Somewhere on the Internet you can hear a recording of an extraordinary piece of radio from the day John Martyn died. Danny Baker, then doing a daytime show on BBC Radio London, had just come in to the station when he was told the news. “I almost turned around and went back home,” he said when he went on air, breathless and decidedly downbeat. “This news has knocked me for a loop,” he intoned before commencing a couple of hours of playing only Martyn’s music, while reflecting on the huge influence he’d had on him. It’s extraordinary because Baker was being delightfully self-indulgent. But probably only he could get away with an improvised two-hour show featuring music from just one artist, one who could hardly be thought of as mass market, either. And yet the reverence of the broadcast matched that you’d reserve for the Queen’s passing, or a national treasure of unblemished significance.
I’d hate John Martyn to be remembered for being niche, but that’s just my own frustration that a man whose music has embellished my life like no one else’s wasn’t better known, or more successful. Yes, he was, perhaps, a muso’s musician, someone that former NME journalists like Baker can wax endlessly on, while others with their heads firmly in the clouds of broad popular music wouldn’t know him from a hole in the ground. Martyn’s music touches me today, and the happy coincidence of him being the New Malden brother I never had is nothing more than that, a happy coincidence.
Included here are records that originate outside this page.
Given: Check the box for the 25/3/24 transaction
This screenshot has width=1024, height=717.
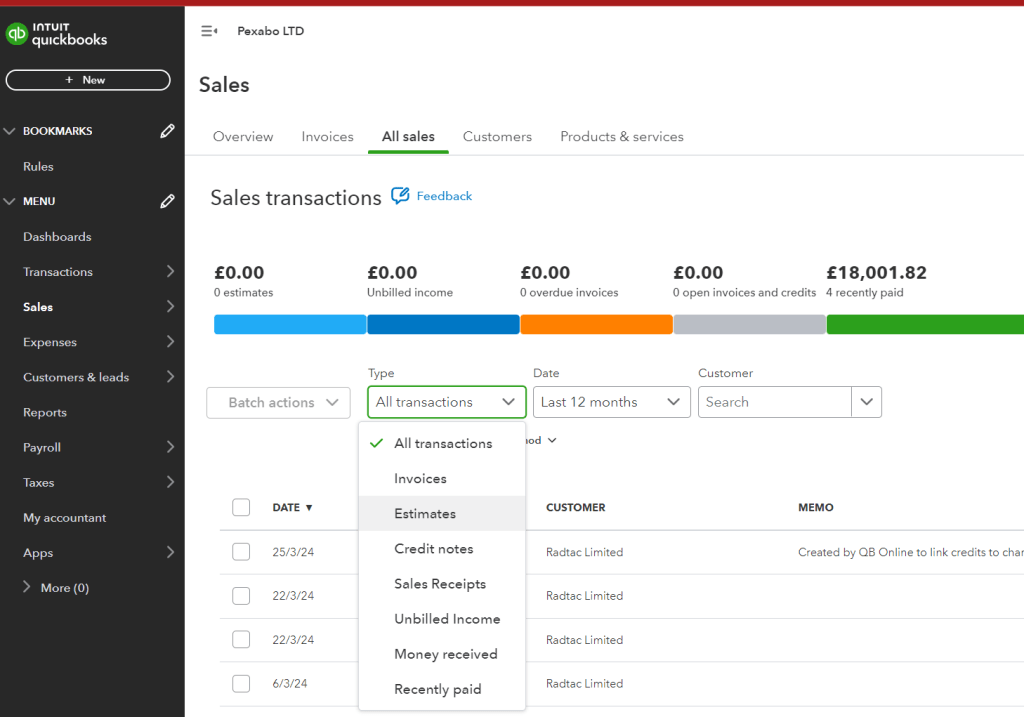Looking at the screenshot, I should click(x=241, y=552).
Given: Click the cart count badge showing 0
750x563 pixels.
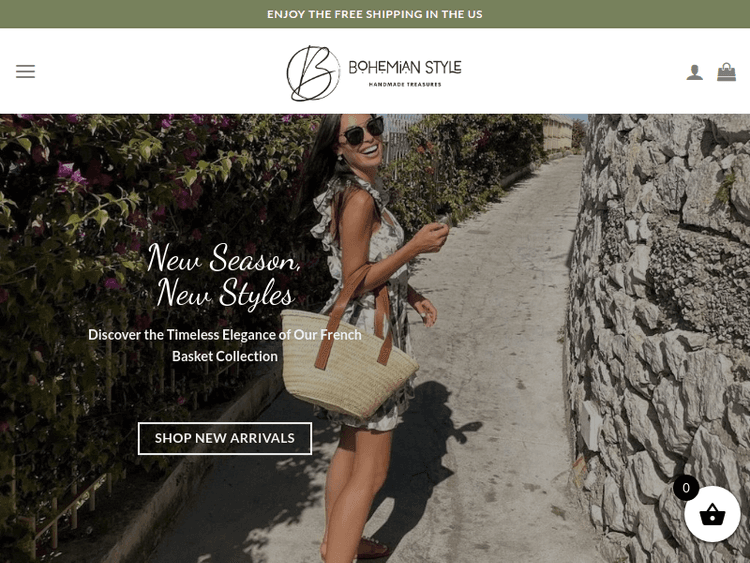Looking at the screenshot, I should (686, 487).
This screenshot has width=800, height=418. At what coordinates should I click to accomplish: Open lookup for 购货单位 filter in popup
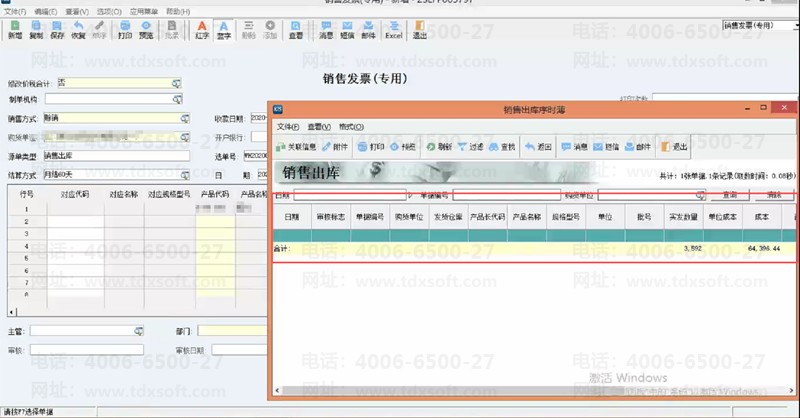click(700, 195)
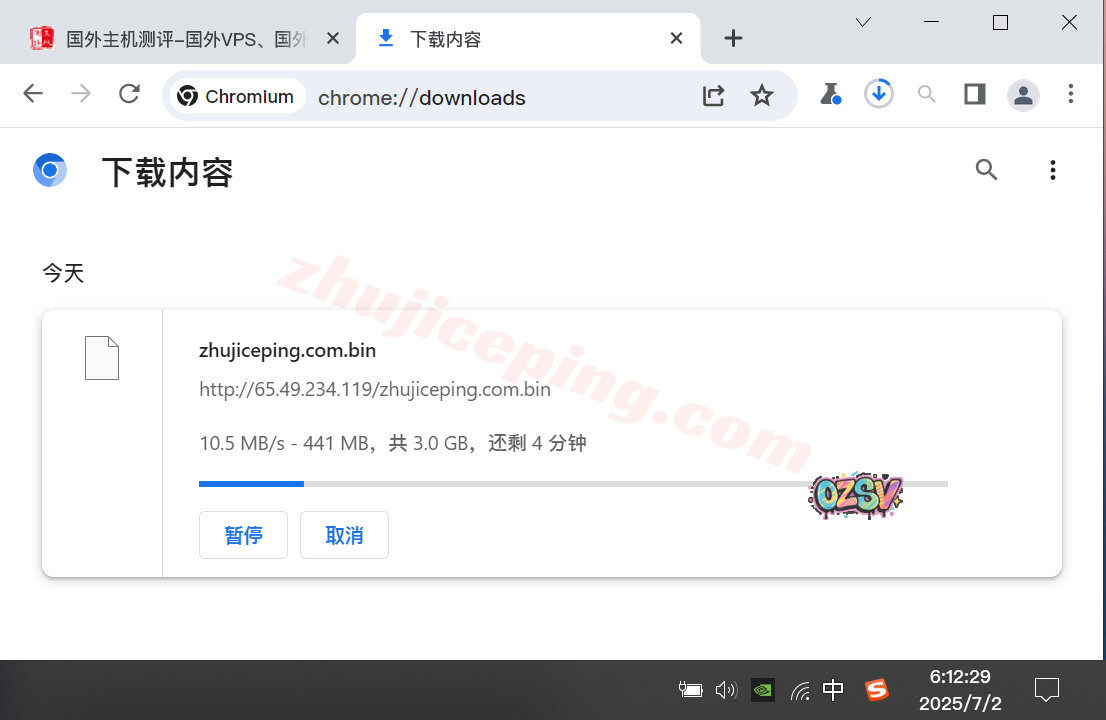Screen dimensions: 1106x720
Task: Close the 下载内容 tab
Action: click(676, 39)
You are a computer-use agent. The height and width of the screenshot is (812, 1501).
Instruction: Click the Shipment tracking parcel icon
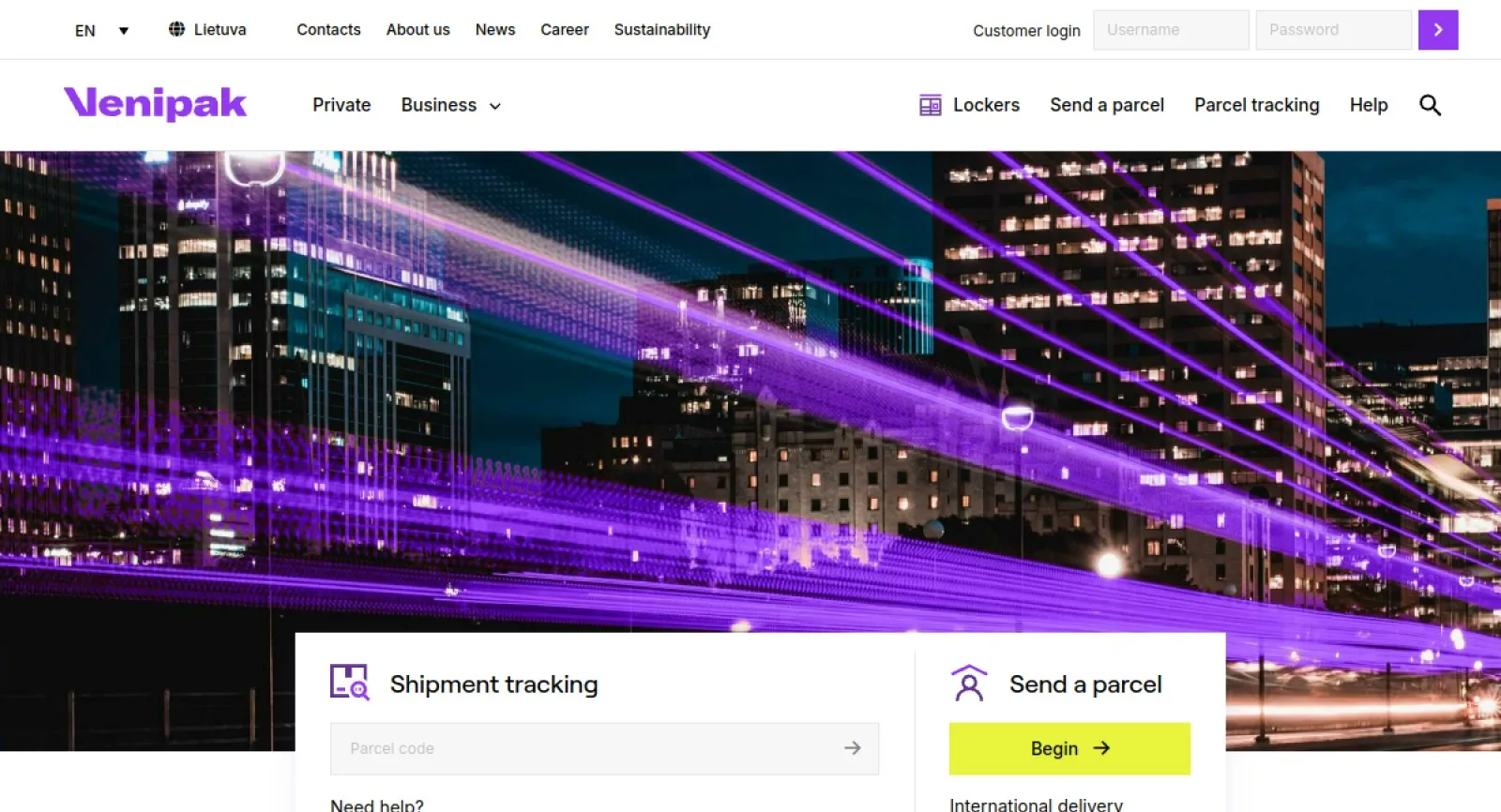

But I’ll leave you with this one thought, of many more that I could commit to the keyboard: shortly before his death, Martyn received an OBE in the 2009 New Year’s Honours list. It would have bemused as much as anything. But 12 months before, the BBC gave Martyn a lifetime achievement award at the BBC Radio 2 Folk Awards, with the gong handed to him by his great friend Phil Collins. “Folk” just doesn’t do his musical canon justice, but in its award citation, the BBC described his “heartfelt performances have either suggested or fully demonstrated an idiosyncratic genius.” I’d say that nailed John Martyn perfectly. RIP.